I know some of my readers have yet to see the movie, or even read the book. Or maybe you’ve seen it, but not read it or visa-versa. So you’re wondering, is it worth reading or is it worth watching?
Allow me to share my thoughts on both written and visual depictions of the story by Yann Martel.
Life of Pi by Yann Martel. Let me tell you, the first few sentences had me hooked. Now, let me make clear to you: I’m not blind to the fact that this book’s cover may have well been a picture of those “Coexist” bumper stickers. (Somebody pointed out at church recently that we already do coexist, so what’s the point of the sticker?)
I read books with many different hats on. I found myself having to switch hats on many different occasions while reading this piece of work.
As a blogger and book reviewer, I couldn’t wait to share this exciting read with my readers.
As an author, I learned many new tricks from Mr. Martel, and am indebted to his bravery of venturing into new territories, and am awed by his storytelling abilities. He truly has proved himself a master of fiction.
As a husband, I sounded like this throughout the last two weeks: “Sarabeth, this book has a lot of potential” … “Sarabeth, I don’t agree with his religious outlook, but he’s such a great writer, I don’t care!” … “Umm… this book is really gory. You might not be able to read it” … “I just threw up” … “I just cried like a baby.” … “Finished. Let’s start the movie.”

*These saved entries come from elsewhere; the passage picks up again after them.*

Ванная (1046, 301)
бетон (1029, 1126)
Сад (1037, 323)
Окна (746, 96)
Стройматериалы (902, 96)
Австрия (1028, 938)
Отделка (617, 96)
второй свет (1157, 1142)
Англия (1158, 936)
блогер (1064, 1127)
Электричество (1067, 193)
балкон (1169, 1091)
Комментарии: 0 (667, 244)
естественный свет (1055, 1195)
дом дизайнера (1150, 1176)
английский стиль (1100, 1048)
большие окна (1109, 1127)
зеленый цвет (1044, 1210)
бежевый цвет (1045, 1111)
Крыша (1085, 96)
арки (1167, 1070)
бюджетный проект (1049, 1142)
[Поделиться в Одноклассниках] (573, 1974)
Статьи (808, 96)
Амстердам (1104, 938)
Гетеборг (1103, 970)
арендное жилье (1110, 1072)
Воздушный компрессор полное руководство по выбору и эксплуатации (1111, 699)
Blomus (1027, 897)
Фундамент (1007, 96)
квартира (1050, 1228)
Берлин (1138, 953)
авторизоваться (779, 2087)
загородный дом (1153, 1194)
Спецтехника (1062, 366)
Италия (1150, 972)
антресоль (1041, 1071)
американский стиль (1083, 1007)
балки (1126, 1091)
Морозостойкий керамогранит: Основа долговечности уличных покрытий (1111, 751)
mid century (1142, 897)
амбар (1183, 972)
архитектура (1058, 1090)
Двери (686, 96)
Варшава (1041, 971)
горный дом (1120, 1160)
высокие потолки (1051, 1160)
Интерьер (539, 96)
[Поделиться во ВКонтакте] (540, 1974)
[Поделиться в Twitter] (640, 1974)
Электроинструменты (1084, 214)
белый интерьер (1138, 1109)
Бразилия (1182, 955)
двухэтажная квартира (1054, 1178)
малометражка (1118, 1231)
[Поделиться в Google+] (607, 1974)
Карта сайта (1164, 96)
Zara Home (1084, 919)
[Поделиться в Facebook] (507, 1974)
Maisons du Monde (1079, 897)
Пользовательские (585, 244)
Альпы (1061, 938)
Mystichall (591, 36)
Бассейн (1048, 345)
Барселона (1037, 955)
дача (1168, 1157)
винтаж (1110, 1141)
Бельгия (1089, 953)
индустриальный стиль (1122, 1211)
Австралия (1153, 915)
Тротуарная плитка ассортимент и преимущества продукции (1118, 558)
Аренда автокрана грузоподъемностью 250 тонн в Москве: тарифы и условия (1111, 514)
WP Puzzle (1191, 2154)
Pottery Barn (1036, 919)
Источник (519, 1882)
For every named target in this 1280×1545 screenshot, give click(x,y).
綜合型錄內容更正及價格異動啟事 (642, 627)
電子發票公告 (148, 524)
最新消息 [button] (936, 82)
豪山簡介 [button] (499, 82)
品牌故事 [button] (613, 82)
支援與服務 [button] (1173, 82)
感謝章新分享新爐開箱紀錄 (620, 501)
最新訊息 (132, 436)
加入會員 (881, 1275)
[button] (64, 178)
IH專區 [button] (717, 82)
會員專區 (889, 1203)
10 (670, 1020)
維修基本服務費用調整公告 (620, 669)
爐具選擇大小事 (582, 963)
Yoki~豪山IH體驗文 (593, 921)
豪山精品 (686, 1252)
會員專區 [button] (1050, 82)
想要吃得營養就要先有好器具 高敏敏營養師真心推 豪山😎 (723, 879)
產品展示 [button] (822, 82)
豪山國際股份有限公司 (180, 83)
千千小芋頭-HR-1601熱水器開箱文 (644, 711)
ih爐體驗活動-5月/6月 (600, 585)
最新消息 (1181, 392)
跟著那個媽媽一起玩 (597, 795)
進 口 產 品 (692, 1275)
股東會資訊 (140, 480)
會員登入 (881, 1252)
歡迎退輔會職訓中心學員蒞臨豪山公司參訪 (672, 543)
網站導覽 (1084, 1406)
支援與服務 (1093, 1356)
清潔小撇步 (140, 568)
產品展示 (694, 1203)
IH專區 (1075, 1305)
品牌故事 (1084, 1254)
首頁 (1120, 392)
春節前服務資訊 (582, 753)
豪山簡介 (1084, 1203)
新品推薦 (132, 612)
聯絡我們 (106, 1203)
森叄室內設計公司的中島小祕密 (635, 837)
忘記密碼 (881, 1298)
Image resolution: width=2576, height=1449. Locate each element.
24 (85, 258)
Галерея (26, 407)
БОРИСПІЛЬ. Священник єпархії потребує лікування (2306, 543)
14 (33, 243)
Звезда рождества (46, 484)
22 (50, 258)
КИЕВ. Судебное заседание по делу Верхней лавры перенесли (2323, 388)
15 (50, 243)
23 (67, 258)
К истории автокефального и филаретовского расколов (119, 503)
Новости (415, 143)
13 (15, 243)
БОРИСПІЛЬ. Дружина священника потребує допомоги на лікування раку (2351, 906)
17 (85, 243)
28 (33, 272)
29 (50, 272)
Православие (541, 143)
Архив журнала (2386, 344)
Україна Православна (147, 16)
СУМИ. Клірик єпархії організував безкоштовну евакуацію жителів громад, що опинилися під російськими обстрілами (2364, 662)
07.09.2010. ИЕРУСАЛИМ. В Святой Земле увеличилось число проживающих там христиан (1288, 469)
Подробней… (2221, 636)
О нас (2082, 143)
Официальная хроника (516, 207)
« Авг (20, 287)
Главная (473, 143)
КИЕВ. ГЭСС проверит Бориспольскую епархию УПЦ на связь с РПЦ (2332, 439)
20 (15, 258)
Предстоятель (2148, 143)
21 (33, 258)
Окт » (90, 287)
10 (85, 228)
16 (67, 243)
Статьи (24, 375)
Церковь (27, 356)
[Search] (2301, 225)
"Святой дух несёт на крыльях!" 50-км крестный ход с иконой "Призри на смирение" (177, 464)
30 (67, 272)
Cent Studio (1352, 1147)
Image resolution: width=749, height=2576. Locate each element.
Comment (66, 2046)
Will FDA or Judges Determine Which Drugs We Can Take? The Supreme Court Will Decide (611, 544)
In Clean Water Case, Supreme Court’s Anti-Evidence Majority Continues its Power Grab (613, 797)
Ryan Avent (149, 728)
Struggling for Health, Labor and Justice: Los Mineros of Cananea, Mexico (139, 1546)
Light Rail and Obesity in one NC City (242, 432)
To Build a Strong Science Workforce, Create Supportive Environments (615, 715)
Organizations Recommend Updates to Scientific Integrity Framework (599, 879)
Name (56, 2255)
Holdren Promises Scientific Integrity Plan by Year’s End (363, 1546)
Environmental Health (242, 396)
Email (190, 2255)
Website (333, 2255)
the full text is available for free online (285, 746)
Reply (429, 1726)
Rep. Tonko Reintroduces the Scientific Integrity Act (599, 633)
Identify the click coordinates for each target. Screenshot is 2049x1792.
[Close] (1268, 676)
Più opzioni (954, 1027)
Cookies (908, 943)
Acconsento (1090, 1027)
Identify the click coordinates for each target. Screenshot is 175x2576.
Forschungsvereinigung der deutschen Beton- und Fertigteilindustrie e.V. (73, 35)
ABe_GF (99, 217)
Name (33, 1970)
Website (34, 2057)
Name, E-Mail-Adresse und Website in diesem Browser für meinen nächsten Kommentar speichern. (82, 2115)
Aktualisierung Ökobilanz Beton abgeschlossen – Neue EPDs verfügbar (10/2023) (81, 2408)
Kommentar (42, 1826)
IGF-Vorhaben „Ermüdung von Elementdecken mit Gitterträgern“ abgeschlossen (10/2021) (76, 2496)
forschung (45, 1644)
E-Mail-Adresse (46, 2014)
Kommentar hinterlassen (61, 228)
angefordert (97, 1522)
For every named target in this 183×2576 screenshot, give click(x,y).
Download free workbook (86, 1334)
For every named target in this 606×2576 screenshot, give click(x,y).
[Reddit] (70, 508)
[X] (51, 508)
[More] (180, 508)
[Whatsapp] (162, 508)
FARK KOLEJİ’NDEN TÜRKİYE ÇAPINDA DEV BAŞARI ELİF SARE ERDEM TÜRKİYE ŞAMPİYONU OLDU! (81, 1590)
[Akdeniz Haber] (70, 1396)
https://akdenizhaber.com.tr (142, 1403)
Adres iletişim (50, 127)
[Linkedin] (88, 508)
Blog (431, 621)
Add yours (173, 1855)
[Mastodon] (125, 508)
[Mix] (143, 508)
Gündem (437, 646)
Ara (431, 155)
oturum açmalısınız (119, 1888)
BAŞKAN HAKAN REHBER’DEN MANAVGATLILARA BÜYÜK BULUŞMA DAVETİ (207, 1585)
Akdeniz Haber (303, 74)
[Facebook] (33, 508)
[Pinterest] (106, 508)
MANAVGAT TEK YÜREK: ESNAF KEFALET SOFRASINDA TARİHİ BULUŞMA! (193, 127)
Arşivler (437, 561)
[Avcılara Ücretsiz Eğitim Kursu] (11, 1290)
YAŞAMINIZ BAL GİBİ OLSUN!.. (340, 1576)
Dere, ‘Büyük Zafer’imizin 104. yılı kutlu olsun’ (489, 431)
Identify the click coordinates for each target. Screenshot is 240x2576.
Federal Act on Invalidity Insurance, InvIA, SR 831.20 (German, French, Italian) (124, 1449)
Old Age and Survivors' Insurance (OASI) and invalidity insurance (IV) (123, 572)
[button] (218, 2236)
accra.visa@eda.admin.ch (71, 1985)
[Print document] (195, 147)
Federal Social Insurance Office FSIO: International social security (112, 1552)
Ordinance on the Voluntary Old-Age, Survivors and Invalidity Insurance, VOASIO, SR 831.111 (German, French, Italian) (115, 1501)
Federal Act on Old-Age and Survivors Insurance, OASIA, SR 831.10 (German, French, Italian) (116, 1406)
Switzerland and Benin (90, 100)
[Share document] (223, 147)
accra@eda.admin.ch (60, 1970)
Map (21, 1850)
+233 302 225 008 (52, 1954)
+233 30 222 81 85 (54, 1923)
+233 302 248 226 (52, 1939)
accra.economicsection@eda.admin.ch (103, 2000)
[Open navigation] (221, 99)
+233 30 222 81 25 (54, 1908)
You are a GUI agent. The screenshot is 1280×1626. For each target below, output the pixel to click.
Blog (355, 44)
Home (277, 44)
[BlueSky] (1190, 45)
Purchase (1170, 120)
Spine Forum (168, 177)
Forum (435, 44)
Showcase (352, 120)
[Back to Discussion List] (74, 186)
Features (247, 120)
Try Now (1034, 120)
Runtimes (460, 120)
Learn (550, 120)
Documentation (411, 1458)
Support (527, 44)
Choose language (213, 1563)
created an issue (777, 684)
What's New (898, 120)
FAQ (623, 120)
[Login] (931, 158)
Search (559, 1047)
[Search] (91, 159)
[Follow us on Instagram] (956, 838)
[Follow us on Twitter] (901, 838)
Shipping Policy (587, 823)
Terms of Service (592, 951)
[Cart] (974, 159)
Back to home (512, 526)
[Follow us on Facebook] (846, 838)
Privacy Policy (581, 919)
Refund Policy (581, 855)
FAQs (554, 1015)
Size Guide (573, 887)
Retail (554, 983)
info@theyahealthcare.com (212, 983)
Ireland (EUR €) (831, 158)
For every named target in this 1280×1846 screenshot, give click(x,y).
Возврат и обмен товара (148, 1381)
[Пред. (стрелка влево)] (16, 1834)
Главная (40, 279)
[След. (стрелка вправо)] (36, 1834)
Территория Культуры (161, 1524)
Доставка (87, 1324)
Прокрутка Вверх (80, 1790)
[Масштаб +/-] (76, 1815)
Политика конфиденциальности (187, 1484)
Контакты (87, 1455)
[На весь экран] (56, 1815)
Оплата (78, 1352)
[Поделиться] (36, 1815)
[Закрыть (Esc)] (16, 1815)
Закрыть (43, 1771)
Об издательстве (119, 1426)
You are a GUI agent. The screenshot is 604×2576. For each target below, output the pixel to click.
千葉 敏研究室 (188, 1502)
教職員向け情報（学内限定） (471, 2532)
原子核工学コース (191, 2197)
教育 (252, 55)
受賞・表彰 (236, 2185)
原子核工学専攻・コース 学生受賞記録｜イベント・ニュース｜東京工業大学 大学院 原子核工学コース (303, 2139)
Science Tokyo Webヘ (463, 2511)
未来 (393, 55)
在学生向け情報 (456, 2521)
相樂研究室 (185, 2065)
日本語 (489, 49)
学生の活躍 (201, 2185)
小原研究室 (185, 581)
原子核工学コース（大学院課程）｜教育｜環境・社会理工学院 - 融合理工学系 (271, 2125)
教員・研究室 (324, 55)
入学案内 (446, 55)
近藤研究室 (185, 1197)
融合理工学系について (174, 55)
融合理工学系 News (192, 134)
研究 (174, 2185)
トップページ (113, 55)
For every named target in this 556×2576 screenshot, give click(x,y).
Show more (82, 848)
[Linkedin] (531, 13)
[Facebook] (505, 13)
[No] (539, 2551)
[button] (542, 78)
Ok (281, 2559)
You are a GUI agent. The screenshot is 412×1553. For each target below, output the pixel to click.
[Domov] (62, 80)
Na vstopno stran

But as a Christian, I was not blinded to the overt inclusivistic themes of the book.
(To be sure, the movie hammered those themes much more than the book did.)
I will say that it was extremely fascinating to hear the account of Christianity retold through the eyes of a Hindu/Muslim (yes, the main character Pi subscribes to both religions, plus Christianity).
I am a huge proponent of seeing the world (and God) through the eyes of non-Christians, which is one reason why I think it’s pointless for Christians to only read theology-based books, or listen to only Christian music.
There are so many passages from the book I wanted to share on this post to you all, but space (and time) limit me. So for the sake of story, I truly hope many of you get a chance to read this book. I would be remiss in not warning you however, as I hinted above, that the book is extremely gory at times, and could be overly upsetting to many animal-lovers.
Life of Pi directed by Ang Lee. If anything stood in my way from watching the movie, it would have been director Ang Lee’s weak reputation as a movie director. Need I say more than 2003′s all-time disaster Hulk? That, and his insistance on being controversial, i.e. Brokeback Mountain.
But people have redeemed themselves before. Everyone deserves another chance.
I think Ang Lee did the story more harm than good. I don’t know if it was his decision to add all the weird New Age-y special effects, which really served as nothing more than a New Age mini-sermon disrupting the story, or Hollywood’s insistance to cash out on the 3d rage. Either way, the exagerated color schemes and light shows were all for naught, in my opinion.
I never felt that sense of hopelessness and fear and desperation that we should have felt from Pi since falling into the lifeboat. There was never that Cast Away feel of being alone and missing the life that has forgotten you thousands and thousands of miles away.
Danny Boyle, director of 127 Hours would have been a shoe-in for this project. He knows how to make the audience thirsty for a single drop of water. With a certain, magical way of filmmaking, he can trap every audience member’s hand between a rock and a wall, and convince us all to long for a knife to saw off our arm. That’s exactly the kind of director Life of Pi needed.
I would suggest watching the movie if you simply can’t get to the book. Because, in Lee’s defense, he does stay true to the story, despite his weird detours and out-of place special effects.
In summary. Despite my disagreement with Yann Martel’s vision of God, I will eagerly anticipate his next book.
I think Ang Lee has run out of chances with me.
What are your thoughts? Do you prefer the book or the movie?